Our failure on MBL and the re-emergence of the tax debate has led to much frustration in many circles of the credit union community. The consensus is that we’ve put a great deal of effort and money into this battle and have achieved no meaningful results. In fact, we seem to be slipping backwards. The discussion turns quickly from, How did we lose this one? to What are we going to do differently going forward to change the result? Meanwhile, both CUNA and NAFCU have emphasized that they are focused on preserving our tax exemption. But they don’t appear to be prepared for another run at any meaningful legislative initiatives. And even if they did, it’s hard to imagine that we’ll be any more successful than we have been without some radical changes in substance and approach.
While serving on the CUNA executive committee for six years, I observed firsthand how poorly CUNA and NAFCU cooperate. It was, and remains, apparent that two organizations competing against each other for the same members simply can’t be expected to trust each other. Without trust, effective coordination and compromise are impossible. As a result, the credit union community is wasting precious resources at a time when we have an incredible opportunity to help more consumers than ever before. It’s time to overhaul the trade association structure as it exists today.
Start with things that CUNA (strong local presence, high visibility on Capitol Hill and in many statehouses and a prominent PAC) and NAFCU (good at public relations, compliance and strong direct communication with credit unions) do well. Redesign the current CUNA/league structure to improve accountability, eliminate duplication and reduce competition between the state and national associations and between state associations. Make sure issues are vetted appropriately and speak with one, strong voice at the national level with full support from the state and local level. I understand that this is a huge task.
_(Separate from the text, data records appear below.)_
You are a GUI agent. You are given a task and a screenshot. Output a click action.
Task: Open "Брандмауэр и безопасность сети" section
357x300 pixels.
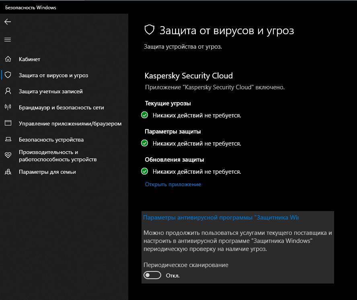point(61,107)
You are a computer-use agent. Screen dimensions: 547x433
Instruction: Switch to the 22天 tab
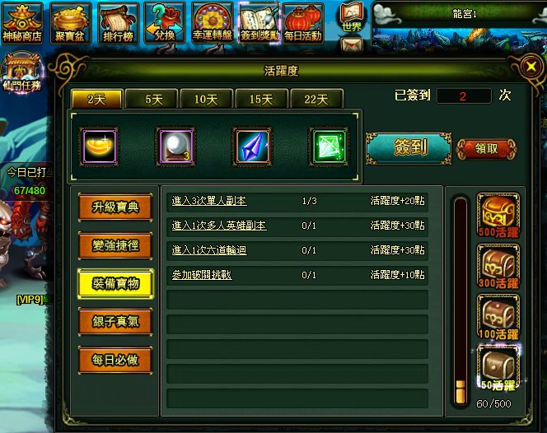point(317,99)
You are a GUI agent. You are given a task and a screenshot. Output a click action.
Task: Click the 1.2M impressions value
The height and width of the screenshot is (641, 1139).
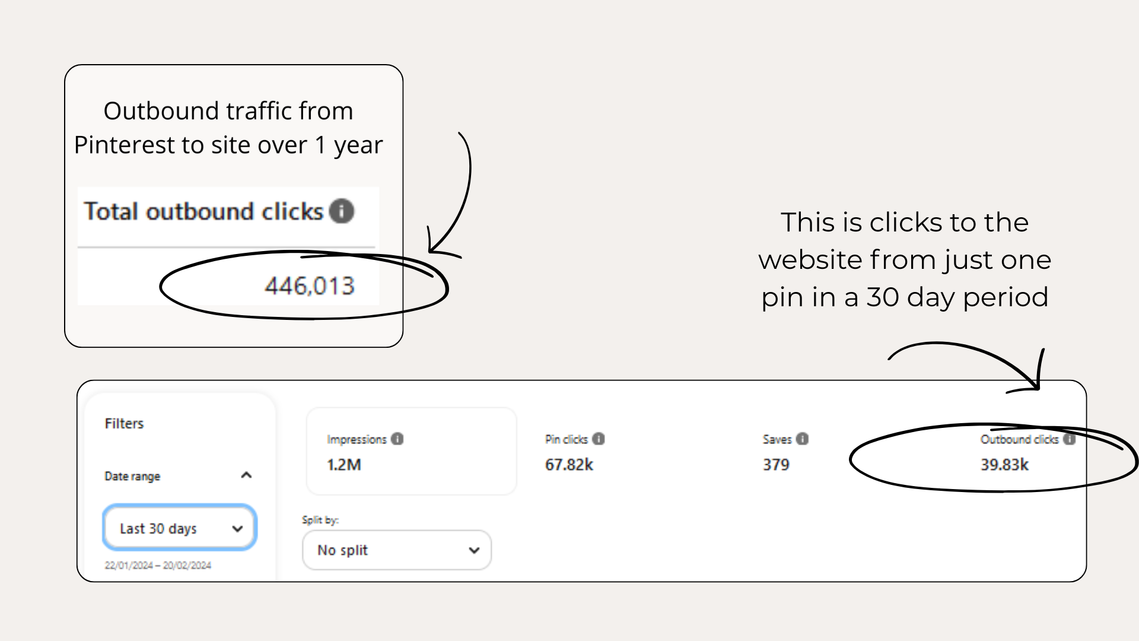point(344,465)
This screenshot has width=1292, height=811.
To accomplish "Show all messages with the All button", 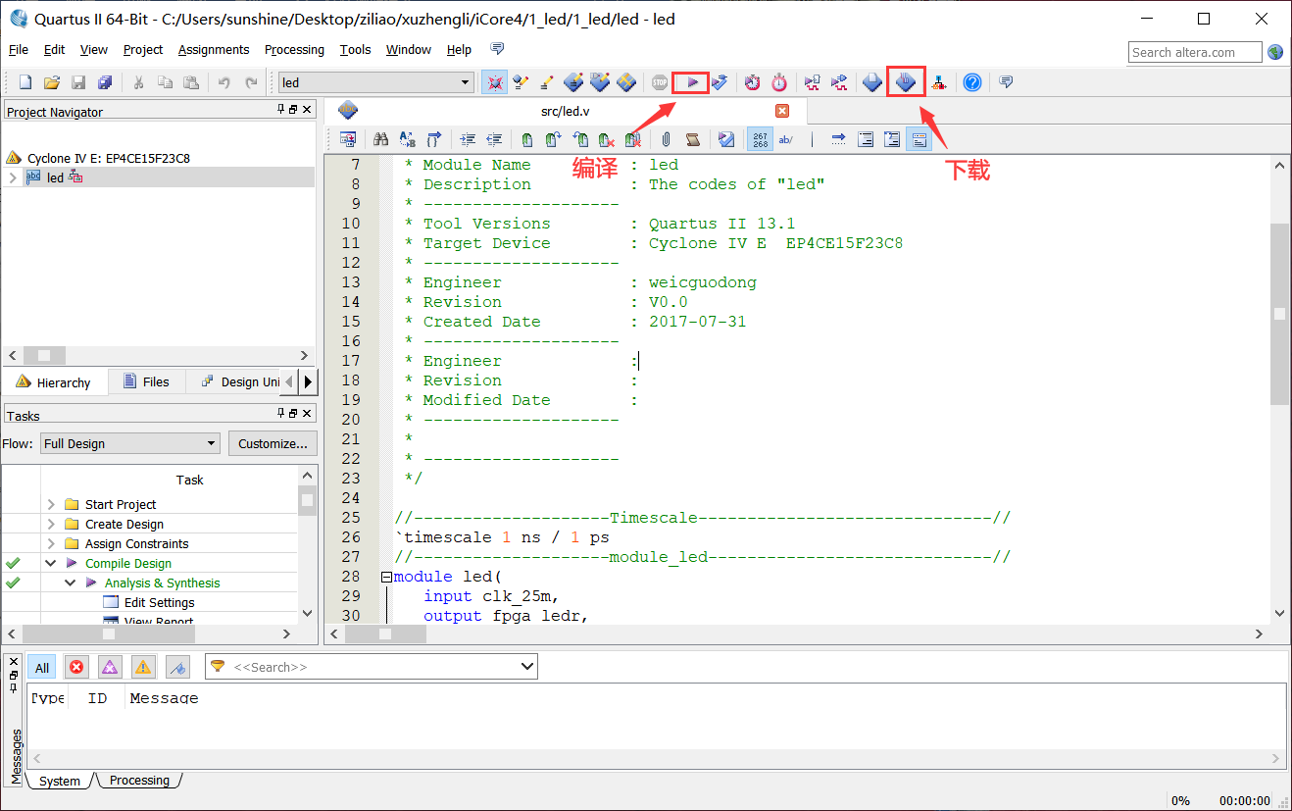I will [x=42, y=667].
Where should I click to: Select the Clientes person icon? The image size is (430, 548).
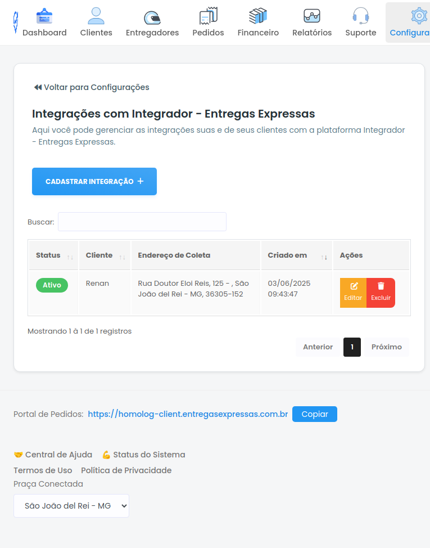pyautogui.click(x=96, y=15)
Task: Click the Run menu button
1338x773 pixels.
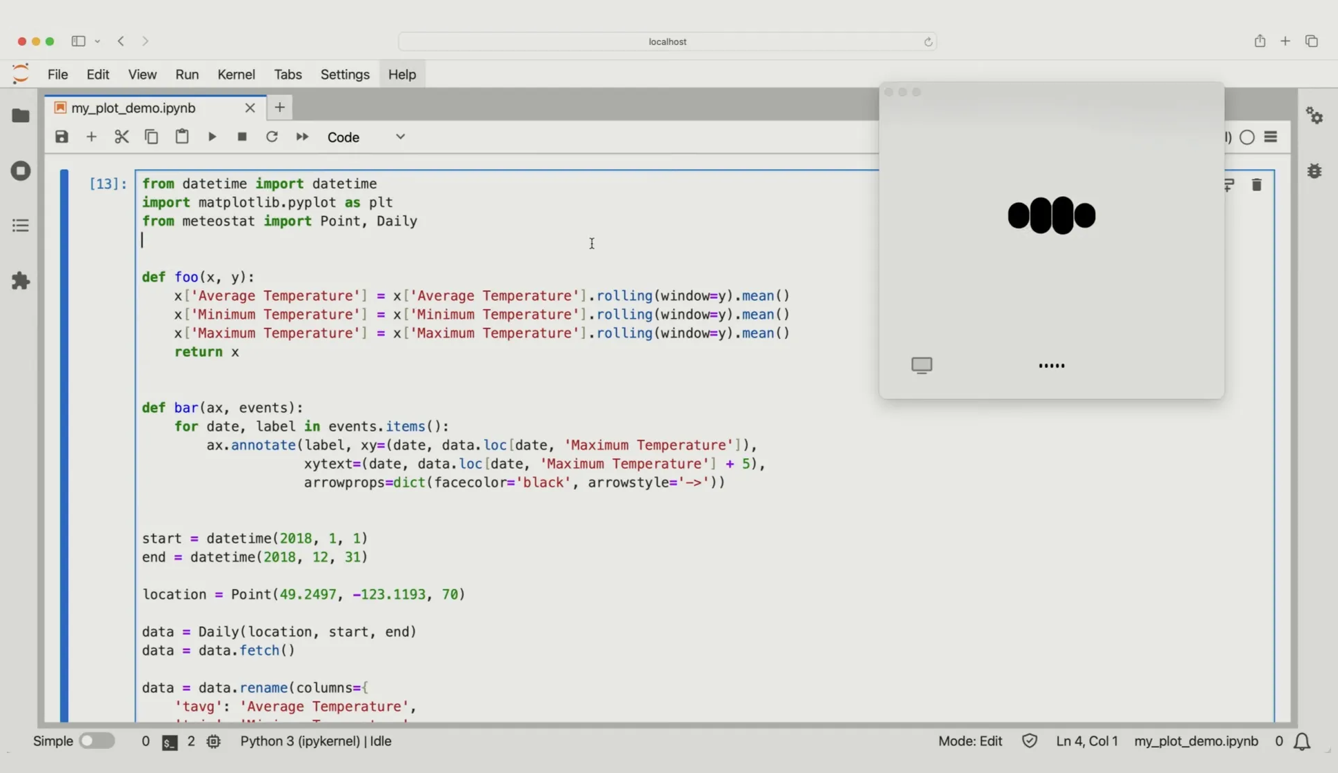Action: coord(185,74)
The internal defense systems are powerful and highly resistant to change. Longstanding principles stand in the way. There are deep resentments that would have to be overcome. In fact, this sounds a lot like the fiscal cliff debate that we’re all fed up with and a familiar question arises. Are we finally ready to go after a real fix or do we just kick the can down the road again?
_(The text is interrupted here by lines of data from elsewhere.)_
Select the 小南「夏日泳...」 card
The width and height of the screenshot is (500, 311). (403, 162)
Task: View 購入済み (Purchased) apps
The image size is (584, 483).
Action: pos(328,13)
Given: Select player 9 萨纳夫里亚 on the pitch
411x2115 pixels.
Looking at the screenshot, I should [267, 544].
Speaking of radical change, here’s another thought, Since our tax exemption is, once again, under attack, maybe we do what no one else in Washington seems willing to do. Let’s think about a proactive approach that really does take the issue off the table. Let’s propose a tax plan for credit unions. This idea has been floated privately and in small groups on occasion.
The plan created an option for those credit unions that wished to have expanded charter options, including open fields of membership, no MBL cap and access to secondary capital. The tradeoff would be taxation if the credit union’s net worth exceeded a reasonable level. The plan, while thoughtful and praised by many, was never seriously considered mainly due to fear, fear that it would split the credit union community and fear that once you start moving down the path of negotiating taxation you would lose control of the issue and get a bad deal.
And back to the issue of our trade association structure, how do you think NAFCU would react if word got out that CUNA was having meaningful discussions about such a plan (or vice-versa)?
Don’t get me wrong, we can probably continue to get by. We should be able to block taxation and could even have a few more moral victories like the TAG defeat. We lost something, but the banks lost more. Maybe we’ll have another perfect opportunity and maybe this time there will be something that the banks really are willing to trade so our “friends” in Congress can bring themselves to actually vote on a bill. Sound like a plan? Well, until we’re prepared to engage in some serious debate about meaningful changes, however controversial or uncomfortable they are, that seems to be all we’ve got.
Tom Dorety is CEO of Suncoast Schools FCU, Tampa, Fla.